(Pixel coordinate grounding data)
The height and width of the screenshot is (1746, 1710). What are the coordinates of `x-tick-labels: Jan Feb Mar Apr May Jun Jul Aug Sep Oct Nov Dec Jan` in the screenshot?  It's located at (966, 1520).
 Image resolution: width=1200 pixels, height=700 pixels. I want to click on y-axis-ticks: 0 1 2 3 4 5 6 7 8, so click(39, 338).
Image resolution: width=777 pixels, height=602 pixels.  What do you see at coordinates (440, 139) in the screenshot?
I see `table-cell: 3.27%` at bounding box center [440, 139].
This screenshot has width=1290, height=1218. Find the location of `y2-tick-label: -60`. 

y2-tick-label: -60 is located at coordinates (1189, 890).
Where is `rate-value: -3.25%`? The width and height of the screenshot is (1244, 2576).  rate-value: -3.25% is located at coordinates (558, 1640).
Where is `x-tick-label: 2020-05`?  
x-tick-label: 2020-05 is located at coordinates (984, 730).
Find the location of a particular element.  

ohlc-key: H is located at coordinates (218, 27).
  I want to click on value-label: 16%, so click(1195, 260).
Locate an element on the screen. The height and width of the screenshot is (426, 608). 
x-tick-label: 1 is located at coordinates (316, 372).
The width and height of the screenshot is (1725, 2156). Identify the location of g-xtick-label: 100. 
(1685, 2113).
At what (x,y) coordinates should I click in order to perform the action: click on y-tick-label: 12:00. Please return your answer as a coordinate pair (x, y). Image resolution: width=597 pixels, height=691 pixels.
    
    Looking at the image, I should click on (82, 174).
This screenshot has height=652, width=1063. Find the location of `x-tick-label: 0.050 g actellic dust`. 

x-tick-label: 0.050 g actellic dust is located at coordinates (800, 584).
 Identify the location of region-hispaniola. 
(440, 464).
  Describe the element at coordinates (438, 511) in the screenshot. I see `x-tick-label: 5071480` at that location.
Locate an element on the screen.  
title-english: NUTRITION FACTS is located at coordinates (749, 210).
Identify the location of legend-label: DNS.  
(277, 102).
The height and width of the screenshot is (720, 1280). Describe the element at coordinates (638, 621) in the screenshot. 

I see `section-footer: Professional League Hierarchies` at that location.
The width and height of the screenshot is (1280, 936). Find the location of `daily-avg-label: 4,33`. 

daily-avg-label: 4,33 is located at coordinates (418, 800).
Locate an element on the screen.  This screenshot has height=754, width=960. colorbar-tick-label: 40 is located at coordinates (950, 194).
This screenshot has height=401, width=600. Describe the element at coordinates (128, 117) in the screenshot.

◆ Your instructions ◆
Retype the material word for word, beginning at its start and ending at the line that contains "y2-tick-label: -60 is", with that line included.

◆ Completed exercise ◆
The height and width of the screenshot is (1746, 1710). What are the coordinates of `x-tick-labels: Jan Feb Mar Apr May Jun Jul Aug Sep Oct Nov Dec Jan` in the screenshot?  It's located at (966, 1520).
 Image resolution: width=1200 pixels, height=700 pixels. I want to click on y-axis-ticks: 0 1 2 3 4 5 6 7 8, so click(39, 338).
Image resolution: width=777 pixels, height=602 pixels.  What do you see at coordinates (440, 139) in the screenshot?
I see `table-cell: 3.27%` at bounding box center [440, 139].
This screenshot has width=1290, height=1218. Find the location of `y2-tick-label: -60`. 

y2-tick-label: -60 is located at coordinates (1189, 890).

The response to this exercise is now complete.